Real Pest Data for Austin, Not Guesswork
Most pest control websites tell you "scorpions are common in Austin" or "mosquitoes are a problem in summer." That's obvious. What they don't tell you is what's actually happening right now — which pests are trending up, which are declining, and where the hotspots are.
We're changing that. Our Austin Pest Threat Dashboard publishes live treatment data from our FieldRoutes service management platform, updated weekly. It shows real treatment counts, trend directions, and seasonal patterns based on actual work orders — not estimates or national averages.
What the Dashboard Shows
- Treatment volume by pest category: How many treatments we've performed in the past 90 days for each pest type — general pest control, termites, mosquitoes, ants, cockroaches, spiders, rodents, bed bugs, scorpions, and more.
- Trend direction: Is each pest category increasing, decreasing, or stable compared to the previous period?
- Specialized vs. general services: Which pests require specialized treatment protocols (termites, mosquitoes, bed bugs, rodents) vs. those covered by general pest control.
- Total treatment activity: Overall service volume across the Austin metro, giving you a real-time pulse on pest pressure.

Current Austin Pest Snapshot
As of our most recent FieldRoutes data sync, here's what we're seeing in the Austin metro:
- General pest control remains the highest-volume category with stable demand — the foundation of residential protection.
- Termite treatments are a close second. Central Texas's clay soils and warm climate keep subterranean termites active year-round.

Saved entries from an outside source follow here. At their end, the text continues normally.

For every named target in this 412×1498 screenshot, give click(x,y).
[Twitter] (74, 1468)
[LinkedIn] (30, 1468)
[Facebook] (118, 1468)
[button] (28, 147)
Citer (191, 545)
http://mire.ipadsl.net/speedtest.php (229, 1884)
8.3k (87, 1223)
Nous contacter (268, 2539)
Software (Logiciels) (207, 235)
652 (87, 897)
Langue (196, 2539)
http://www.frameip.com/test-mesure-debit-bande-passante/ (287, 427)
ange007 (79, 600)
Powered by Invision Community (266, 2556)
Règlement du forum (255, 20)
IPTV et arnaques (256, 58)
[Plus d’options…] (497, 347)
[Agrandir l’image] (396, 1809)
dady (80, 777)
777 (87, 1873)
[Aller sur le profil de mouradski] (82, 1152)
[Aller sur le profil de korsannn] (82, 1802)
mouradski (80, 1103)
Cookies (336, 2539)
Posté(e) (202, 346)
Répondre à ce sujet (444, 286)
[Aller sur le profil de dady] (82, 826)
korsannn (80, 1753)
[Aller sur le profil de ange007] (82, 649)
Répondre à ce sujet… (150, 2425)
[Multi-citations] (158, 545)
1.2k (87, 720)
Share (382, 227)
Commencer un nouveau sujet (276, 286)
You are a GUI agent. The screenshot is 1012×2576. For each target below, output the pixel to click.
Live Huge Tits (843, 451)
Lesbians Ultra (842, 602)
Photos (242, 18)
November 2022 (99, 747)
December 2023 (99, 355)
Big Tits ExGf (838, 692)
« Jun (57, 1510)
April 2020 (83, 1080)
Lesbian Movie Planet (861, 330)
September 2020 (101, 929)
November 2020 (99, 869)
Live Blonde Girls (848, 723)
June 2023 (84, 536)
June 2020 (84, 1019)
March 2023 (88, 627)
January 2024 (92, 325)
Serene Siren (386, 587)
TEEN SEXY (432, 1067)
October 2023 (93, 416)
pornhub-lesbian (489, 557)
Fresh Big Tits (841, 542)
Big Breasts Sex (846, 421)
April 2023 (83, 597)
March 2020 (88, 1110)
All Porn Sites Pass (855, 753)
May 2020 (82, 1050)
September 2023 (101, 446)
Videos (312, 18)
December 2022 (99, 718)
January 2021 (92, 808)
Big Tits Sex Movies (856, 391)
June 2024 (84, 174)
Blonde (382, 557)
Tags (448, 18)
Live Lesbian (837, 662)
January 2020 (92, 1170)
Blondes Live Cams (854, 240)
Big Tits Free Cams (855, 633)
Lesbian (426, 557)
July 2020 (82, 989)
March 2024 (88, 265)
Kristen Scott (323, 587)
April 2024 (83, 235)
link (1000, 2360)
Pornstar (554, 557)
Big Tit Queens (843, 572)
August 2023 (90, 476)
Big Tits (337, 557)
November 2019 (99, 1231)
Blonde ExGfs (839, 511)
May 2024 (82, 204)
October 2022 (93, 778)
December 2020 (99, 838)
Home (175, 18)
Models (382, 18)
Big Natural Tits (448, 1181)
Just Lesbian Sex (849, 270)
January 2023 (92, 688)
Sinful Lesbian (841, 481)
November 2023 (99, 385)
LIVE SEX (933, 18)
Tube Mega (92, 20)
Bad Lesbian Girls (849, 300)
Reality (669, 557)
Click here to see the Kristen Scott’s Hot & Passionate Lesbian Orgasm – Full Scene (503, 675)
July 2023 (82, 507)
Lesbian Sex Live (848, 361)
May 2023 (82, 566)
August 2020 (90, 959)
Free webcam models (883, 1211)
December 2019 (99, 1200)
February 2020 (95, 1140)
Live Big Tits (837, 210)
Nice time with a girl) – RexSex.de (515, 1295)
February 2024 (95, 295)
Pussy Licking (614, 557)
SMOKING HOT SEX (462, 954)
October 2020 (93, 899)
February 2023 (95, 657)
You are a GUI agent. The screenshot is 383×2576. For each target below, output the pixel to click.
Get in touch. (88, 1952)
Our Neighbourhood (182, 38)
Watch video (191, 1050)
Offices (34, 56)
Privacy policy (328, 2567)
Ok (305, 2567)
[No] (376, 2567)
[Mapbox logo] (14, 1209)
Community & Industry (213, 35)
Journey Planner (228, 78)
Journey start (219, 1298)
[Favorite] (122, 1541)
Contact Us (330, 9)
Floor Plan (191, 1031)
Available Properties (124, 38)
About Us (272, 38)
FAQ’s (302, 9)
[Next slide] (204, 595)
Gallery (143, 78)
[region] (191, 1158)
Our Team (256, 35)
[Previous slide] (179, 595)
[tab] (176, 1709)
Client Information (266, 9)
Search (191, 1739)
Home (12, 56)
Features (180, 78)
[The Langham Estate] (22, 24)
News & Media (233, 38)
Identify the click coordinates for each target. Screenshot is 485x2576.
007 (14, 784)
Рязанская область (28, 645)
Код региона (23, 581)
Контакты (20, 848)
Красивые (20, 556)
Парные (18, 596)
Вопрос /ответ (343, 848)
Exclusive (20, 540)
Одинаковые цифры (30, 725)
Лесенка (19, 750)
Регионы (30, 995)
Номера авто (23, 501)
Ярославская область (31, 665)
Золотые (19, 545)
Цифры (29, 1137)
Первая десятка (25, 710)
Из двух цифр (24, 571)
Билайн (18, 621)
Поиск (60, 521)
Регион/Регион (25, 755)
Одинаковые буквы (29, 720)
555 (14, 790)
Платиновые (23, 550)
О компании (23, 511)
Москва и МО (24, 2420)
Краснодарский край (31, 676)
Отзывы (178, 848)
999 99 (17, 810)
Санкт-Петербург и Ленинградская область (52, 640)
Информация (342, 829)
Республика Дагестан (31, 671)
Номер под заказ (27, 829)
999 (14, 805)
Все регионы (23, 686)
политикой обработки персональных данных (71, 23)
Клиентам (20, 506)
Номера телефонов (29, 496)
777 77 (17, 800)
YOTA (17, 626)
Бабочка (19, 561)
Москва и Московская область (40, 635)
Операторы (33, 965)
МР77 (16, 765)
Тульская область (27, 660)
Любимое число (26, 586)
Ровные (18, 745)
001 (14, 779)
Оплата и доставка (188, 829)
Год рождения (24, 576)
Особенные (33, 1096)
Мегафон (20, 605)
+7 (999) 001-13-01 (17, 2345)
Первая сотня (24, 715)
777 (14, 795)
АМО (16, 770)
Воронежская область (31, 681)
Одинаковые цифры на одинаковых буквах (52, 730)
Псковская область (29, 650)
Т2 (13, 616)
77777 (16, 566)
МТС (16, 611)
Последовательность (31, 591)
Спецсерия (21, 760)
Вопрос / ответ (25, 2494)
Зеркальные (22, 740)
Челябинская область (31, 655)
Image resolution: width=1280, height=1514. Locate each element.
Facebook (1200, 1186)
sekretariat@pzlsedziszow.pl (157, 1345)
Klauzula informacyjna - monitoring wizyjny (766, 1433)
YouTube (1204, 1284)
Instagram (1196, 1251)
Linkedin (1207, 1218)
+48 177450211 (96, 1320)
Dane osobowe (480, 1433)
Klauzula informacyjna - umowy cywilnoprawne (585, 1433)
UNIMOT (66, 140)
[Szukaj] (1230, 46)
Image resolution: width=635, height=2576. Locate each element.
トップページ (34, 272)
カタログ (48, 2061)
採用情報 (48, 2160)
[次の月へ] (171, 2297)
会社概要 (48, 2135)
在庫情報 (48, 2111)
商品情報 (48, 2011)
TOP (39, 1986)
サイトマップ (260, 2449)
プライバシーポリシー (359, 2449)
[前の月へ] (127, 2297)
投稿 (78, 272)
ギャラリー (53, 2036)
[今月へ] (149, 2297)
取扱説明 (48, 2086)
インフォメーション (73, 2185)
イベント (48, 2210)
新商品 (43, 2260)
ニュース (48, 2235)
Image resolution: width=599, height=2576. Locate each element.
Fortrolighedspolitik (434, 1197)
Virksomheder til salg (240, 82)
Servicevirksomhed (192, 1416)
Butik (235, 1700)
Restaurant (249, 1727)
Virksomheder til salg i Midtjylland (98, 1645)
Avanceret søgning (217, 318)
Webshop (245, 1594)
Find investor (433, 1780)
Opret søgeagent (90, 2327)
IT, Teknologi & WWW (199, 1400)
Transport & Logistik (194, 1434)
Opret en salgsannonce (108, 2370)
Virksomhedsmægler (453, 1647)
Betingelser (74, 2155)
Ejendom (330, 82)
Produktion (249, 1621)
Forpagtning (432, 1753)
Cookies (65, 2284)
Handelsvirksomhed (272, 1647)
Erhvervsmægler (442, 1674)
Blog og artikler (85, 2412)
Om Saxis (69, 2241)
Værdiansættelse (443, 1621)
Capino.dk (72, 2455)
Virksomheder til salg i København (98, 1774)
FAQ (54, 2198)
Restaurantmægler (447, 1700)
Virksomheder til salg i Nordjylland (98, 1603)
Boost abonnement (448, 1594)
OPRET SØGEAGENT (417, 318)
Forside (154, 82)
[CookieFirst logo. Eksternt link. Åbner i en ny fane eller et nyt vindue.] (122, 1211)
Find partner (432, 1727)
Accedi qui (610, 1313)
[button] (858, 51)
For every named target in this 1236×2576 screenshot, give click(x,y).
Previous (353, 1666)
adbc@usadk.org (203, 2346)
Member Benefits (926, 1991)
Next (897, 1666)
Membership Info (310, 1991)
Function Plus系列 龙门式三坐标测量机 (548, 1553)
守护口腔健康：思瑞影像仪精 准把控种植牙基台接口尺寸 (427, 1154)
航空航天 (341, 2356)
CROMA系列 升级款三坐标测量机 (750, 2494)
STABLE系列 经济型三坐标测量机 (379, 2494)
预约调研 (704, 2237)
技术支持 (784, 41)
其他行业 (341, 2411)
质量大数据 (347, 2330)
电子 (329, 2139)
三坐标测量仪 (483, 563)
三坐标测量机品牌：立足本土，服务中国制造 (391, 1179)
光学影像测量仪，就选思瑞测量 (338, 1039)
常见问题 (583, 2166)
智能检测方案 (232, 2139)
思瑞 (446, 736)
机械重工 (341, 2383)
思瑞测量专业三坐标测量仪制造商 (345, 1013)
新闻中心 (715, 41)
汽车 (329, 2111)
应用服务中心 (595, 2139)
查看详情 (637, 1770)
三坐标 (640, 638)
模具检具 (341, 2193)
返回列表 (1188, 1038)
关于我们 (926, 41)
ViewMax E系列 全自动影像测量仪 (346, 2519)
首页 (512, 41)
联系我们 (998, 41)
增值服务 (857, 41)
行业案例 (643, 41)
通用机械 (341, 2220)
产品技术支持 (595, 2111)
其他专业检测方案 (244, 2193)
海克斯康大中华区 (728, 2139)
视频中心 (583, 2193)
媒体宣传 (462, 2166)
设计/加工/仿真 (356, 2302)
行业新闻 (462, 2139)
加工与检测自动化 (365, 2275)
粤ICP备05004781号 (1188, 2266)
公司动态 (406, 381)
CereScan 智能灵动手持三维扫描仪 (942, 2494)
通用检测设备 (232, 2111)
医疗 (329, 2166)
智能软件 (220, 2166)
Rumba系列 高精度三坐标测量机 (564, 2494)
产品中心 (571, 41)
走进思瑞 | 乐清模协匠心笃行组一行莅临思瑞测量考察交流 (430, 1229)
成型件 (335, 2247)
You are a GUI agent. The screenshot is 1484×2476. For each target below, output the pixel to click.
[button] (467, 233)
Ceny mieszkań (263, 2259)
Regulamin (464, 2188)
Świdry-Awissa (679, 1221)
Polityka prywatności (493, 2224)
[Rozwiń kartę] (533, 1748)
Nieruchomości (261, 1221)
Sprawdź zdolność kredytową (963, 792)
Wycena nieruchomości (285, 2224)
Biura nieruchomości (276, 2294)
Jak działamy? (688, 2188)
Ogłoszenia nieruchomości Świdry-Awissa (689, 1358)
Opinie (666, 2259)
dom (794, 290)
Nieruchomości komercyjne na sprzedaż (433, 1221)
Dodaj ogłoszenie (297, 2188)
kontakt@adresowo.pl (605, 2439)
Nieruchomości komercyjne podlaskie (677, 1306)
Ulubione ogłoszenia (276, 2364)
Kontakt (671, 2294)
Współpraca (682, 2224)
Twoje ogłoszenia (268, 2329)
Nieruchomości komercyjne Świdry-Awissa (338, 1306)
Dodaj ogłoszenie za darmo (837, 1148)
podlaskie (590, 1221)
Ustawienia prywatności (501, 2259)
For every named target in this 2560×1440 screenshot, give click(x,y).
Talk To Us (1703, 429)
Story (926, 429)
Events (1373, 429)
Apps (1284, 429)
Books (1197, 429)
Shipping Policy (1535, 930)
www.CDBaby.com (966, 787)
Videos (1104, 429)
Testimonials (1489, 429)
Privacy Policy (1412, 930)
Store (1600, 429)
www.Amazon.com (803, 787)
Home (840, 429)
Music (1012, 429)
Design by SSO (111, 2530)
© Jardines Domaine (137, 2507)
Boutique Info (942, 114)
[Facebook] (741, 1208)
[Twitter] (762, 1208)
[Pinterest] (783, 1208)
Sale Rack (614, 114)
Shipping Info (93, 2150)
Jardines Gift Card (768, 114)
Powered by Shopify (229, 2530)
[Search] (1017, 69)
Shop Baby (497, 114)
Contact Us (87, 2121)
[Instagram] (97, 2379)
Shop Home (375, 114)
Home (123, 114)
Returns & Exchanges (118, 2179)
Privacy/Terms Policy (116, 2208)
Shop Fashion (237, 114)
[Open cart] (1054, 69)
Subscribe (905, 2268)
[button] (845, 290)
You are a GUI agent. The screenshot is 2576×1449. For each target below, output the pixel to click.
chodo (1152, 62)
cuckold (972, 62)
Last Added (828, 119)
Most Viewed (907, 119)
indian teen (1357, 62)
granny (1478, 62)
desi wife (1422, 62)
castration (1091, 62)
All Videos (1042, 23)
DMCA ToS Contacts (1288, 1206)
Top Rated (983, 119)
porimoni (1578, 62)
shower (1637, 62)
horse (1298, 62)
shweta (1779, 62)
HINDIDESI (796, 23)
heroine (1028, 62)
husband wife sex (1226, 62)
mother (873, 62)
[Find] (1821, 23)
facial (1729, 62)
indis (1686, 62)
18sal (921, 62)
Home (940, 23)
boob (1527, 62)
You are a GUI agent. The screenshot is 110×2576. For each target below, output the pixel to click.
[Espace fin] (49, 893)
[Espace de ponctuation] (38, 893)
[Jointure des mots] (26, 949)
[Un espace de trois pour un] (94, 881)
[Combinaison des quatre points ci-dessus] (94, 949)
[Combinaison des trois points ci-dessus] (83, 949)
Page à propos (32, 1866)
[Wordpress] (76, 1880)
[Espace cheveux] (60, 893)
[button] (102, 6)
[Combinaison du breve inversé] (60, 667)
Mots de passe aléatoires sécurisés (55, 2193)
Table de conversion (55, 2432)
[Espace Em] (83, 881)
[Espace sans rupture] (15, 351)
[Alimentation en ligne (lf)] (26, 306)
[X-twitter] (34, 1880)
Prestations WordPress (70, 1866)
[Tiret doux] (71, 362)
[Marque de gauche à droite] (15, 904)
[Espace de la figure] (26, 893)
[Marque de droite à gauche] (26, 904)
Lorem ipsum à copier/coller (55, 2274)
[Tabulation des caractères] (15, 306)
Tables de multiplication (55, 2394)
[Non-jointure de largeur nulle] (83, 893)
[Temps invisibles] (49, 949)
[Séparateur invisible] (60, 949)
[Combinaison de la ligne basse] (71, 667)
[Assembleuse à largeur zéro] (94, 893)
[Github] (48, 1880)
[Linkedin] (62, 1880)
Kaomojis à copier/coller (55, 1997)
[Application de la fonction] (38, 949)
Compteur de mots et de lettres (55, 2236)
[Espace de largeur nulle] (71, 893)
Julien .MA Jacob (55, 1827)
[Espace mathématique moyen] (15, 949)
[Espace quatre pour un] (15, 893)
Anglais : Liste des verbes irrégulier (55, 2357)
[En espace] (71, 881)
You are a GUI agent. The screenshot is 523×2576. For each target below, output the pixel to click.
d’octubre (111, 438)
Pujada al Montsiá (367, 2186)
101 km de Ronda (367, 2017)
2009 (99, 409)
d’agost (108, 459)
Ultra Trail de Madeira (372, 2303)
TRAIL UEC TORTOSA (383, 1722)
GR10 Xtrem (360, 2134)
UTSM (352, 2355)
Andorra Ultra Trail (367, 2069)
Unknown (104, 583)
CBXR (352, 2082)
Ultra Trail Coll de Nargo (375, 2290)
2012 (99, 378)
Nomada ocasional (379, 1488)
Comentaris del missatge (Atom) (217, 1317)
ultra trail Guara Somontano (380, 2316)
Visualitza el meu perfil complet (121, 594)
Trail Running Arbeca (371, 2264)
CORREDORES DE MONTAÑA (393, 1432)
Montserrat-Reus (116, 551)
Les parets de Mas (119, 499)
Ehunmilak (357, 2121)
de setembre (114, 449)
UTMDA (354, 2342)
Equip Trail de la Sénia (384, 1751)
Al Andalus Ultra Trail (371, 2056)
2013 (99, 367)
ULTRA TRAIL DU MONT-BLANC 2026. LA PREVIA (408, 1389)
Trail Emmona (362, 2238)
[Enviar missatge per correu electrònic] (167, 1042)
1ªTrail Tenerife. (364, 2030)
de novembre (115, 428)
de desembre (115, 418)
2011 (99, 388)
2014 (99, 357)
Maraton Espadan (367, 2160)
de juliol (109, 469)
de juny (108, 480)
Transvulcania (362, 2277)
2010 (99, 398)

- Mosquito services are in the top three, with demand concentrated near Lady Bird Lake and Austin's creek drainages.
- Ants and cockroaches are trending upward — typical for the spring-to-summer transition when rising temperatures drive indoor activity.
- Bed bugs are also trending up, consistent with increased travel and multi-unit housing turnover.
- Scorpion calls remain steady, concentrated in western Travis County (Westlake, Lakeway, Bee Cave).
For the full interactive breakdown, visit our Austin Pest Threat Dashboard.
Why We're Publishing This Data
Transparency builds trust. We want Austin homeowners, property managers, real estate agents, and media to have access to real pest activity data — not just marketing claims. If you're a journalist, researcher, or city official and want to cite or discuss this data, reach out.
The dashboard pulls from our FieldRoutes platform, which tracks every service call, treatment type, and follow-up across our Austin-area customer base. The data is aggregated (no individual customer information is shared) and updated on a weekly sync cycle.